A team of researchers was recently able to restore hearing in mice that had been born deaf. Now, the team has further improved the gene therapy technique. Deaf mice treated with this new method gained nearly perfect hearing. The details are in two papers that were simultaneously published in the journal Nature Biotechnology.
To investigate possible forms of gene therapy for treating genetically-based deafness, scientists from the Harvard Medical School collaborated with the Boston Children’s Hospital. The research team first needed a vector, something that could transfer genes into outer ear hair cells without causing damage. The team focused on adeno-associated viruses, non-pathogenic viruses that are often used to deliver medicine or insert genes. After repeated experiments, the researchers identified a virus called Anc80L65. Anc80L65 has already been used in other forms of research and is known for being able to infect organs without causing more than a mild immune response. The team attempted to use Anc80L65 as a carrier for transferring corrected versions of faulty genes to genetically deaf mice. The mice were suffering from Usher syndrome, a genetic disorder with no cure that causes deafness at birth. The disorder also affects humans, causing both deafness and loss of vision. The mice treated with Anc80L65 gene therapy recovered some of their hearing, a first in gene therapy research.
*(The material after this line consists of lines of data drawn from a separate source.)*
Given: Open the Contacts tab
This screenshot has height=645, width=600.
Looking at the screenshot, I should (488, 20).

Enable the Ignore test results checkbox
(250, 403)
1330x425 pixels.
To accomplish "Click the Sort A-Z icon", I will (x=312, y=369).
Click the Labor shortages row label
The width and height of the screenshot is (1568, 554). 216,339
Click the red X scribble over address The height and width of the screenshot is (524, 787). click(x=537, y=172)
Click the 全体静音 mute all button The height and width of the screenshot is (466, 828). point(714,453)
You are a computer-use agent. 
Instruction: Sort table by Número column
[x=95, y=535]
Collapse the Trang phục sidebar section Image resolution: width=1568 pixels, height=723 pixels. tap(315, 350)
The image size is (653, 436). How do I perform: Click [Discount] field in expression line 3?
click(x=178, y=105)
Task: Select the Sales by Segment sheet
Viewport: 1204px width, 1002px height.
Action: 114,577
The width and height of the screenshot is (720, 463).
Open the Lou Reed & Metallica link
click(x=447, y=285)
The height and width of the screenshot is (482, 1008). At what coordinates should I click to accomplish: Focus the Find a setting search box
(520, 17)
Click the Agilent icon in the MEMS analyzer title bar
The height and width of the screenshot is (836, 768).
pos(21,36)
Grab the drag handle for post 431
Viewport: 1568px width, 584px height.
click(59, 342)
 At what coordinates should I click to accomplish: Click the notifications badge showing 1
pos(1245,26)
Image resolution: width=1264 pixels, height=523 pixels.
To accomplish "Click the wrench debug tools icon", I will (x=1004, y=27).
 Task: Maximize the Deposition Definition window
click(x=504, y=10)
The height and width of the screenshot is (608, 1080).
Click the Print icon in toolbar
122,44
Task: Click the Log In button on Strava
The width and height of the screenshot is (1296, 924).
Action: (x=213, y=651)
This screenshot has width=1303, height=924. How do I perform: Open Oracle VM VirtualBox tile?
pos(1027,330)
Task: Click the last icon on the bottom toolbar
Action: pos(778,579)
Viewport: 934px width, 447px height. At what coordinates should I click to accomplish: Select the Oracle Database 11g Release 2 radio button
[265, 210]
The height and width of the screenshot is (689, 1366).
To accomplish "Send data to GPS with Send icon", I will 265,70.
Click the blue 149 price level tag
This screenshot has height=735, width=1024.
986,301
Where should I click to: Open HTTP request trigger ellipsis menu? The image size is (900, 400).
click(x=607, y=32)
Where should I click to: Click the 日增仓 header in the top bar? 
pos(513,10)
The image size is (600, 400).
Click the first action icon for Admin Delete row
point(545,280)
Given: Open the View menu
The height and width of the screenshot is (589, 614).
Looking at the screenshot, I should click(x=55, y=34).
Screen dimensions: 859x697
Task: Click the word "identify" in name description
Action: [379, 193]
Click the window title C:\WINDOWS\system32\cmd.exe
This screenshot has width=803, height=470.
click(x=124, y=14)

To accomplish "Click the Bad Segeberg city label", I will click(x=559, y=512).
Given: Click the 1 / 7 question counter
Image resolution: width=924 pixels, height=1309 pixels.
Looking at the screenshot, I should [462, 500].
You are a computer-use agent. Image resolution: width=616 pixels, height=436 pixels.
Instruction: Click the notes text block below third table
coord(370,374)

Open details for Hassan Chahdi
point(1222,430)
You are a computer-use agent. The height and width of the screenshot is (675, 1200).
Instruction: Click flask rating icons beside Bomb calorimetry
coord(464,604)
The research team then improved on their previous work, again focusing on Usher syndrome as a model for studying genetically-based forms of deafness. The disorder is caused by a mutation in the Ush1c gene that produces non-functional harmonin, a protein that plays a large role in hearing. The presence of nonfunctional forms of harmonin eventually leads to disorganized brain signaling and hearing loss. The team used the Anc80L65 vector to deliver a corrected version of the Ush1c gene into the ears of newborn mice. The cochlea, found in the inner ear, began to produce healthy versions of harmonin and the treatment worked even better than expected—all of the mice recovered their hearing to some degree. In fact, many of the mice now had hearing on par with healthy mice and could hear low whispers.
The team’s findings are exciting and show that gene therapy may be able to cure certain types of deafness. Specifically, the team was able to “cure” Usher syndrome in mice. The disorder causes other symptoms in addition to deafness, such as balance problems, and these issues were eliminated in the treated subjects. One limitation of the study was that the treatment only worked when the mice were still babies; there was no way to restore hearing in adult mice. It’s also unknown if this treatment would work on non-rodent animals. The researchers intend to continue their study to better understand the processes involved in correcting genetic disorders such as Usher syndrome.
Landegger et al. A synthetic AAV vector enables safe and efficient gene transfer to the mammalian inner ear. Nature Biotechnology (2017).
Pan et al. Gene therapy restores auditory and vestibular function in a mouse model of Usher syndrome type 1c. Nature Biotechnology (2017).